店舗数約200、預金量7兆円超、貸出5兆円超、行員3600人超のメガバンクの誕生です。両行とも明治時代にスタートした老舗で、県内では長い間熾烈な競争を繰り返してきたライバルでした。この統合は、新潟県金融界経済界として、重大ニュースです。
(預金量3位は、大光銀行で預金1兆4000億円・貸出1兆300億円、店舗数 70、行員900人。これに続くのは労金です。~郵貯・農協除く。数字はいずれも概数です。)
第四北越は、店舗やATMの配置を見直し、500人位の行員を減らす合理化が予想されます。
私見ですが。統合・合併の背景を述べてみます。
〇超低金利政策が長く続き、銀行の利益利幅が伸び悩んでいる。
(両行とも黒字決算ながら、一層の利益追求と合理化が予想されます。)
〇人口の一極集中や少子化の影響で人口減となり今後も回復は望めない。
(明治時代は、全国一の人口だったが、県内人口は250万人をピークに減少)
〇近年、ネットバンキングやカード決済などが台頭してきた。利用者からみると。ネットなどで手軽で多様な手続きができる時代となった。

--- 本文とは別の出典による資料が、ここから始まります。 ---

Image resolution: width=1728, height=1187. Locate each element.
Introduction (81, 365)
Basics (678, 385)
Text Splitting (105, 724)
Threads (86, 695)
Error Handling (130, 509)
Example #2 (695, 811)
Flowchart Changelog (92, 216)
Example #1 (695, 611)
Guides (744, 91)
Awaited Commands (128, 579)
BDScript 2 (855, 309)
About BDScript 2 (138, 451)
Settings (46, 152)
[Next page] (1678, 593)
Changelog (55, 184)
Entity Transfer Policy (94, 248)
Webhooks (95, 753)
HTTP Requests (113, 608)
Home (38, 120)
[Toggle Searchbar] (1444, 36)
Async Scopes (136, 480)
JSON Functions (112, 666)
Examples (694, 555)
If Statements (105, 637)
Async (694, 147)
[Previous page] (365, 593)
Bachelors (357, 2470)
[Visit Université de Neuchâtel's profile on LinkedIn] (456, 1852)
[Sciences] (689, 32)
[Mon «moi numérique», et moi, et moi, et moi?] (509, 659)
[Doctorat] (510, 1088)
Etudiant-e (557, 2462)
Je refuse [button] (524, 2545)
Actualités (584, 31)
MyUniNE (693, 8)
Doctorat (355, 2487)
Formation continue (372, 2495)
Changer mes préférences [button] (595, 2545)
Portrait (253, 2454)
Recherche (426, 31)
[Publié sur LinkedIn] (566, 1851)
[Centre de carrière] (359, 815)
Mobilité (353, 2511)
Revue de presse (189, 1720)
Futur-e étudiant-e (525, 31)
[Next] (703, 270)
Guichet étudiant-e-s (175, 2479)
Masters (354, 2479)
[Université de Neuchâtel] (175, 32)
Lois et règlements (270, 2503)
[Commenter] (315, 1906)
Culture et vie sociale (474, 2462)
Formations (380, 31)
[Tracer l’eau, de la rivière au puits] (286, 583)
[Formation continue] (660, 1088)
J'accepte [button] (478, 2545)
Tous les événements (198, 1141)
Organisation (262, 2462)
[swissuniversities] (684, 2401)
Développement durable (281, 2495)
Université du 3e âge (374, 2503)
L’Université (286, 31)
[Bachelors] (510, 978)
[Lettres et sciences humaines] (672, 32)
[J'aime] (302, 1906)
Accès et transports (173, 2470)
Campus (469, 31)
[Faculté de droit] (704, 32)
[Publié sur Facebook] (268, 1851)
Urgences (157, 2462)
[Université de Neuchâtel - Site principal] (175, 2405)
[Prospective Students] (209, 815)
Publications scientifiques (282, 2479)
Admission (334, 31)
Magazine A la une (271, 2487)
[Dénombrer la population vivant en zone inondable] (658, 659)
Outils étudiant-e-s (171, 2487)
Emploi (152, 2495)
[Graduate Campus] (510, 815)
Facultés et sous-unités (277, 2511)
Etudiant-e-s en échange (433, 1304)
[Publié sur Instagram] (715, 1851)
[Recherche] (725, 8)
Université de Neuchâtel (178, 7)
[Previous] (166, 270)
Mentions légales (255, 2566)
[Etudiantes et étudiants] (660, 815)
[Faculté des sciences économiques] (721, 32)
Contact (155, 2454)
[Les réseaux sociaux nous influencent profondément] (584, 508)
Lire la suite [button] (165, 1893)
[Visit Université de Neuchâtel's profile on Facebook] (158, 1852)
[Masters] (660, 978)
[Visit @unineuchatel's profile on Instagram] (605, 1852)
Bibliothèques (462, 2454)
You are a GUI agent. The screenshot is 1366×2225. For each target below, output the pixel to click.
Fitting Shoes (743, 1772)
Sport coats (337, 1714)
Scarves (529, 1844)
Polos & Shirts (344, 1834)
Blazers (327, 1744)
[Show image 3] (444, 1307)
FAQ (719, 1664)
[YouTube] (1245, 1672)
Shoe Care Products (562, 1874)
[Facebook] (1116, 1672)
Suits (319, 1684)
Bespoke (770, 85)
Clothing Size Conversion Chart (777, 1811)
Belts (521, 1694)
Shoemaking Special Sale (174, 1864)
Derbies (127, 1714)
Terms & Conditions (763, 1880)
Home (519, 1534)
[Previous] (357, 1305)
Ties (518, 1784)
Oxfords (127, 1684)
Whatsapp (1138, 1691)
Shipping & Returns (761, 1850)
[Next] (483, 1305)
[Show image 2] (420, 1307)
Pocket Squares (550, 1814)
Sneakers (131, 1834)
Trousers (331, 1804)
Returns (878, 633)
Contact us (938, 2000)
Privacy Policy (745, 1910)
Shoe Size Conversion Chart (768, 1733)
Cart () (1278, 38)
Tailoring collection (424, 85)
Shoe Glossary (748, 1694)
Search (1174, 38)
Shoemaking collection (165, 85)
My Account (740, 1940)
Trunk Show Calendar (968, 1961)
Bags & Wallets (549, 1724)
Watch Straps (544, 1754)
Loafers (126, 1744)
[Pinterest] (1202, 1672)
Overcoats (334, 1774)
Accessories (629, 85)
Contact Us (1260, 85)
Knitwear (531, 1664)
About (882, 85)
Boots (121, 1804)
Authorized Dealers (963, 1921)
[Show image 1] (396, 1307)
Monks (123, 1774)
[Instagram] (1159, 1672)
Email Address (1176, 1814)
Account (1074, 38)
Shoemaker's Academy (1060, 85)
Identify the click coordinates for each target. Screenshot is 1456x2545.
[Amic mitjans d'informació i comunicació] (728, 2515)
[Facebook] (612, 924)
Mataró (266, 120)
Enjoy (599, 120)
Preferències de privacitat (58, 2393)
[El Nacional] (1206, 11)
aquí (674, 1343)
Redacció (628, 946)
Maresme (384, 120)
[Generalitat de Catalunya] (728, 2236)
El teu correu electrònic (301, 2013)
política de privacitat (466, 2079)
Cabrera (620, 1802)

〇経営のかじ取りが難しい時代と地域経済規模の飛躍的な拡大が見込めない状況で、県内に性格の同じ地方銀行は、1行で充分となった。
◇ここからは視点をかえて、低金利時代に私が憂慮する点を述べます。
「銀行ローン地獄」とか「カードローン地獄」と言う言葉を聞いたことはありませんか?
かつて、1980年頃「サラ金地獄」があり、ローンセンターを開設して、組合員の債務整理に毎日相談にのってきました。サラ金はサラ金二法の成立(1983年)で、業者はうまみが減ってほぼなくなってきたものと思っていました。これにかわって最近「銀行ローン地獄」が多くなりました。
銀行からすれば、金利の高い無担保ロ-ンは、この低金利時代を乗り切る恰好の商品でしょう。ところが、利用者からするとたまったものではありません。
保証人不要と言いますが、保証会社の保証が条件となっています。この保証会社が曲者で、ほとんどが、クレジットやカード会社で、なかには、昔のサラ金業者まであります。「銀行ローン」のほうが「サラ金」よりえげつないと言う弁護士もいます。
2016年13年ぶりに自己破産件数が増加し、64,637件となった。銀行カードローン残高は5年で1.6倍増加5兆4377億円となり伸び続けています。
「サラ金地獄」が再来したようです。ローンの仕組みに弱い庶民が、いじめられているようで残念です。賢明な皆さんは大丈夫と思いますが、充分注意して利用してください。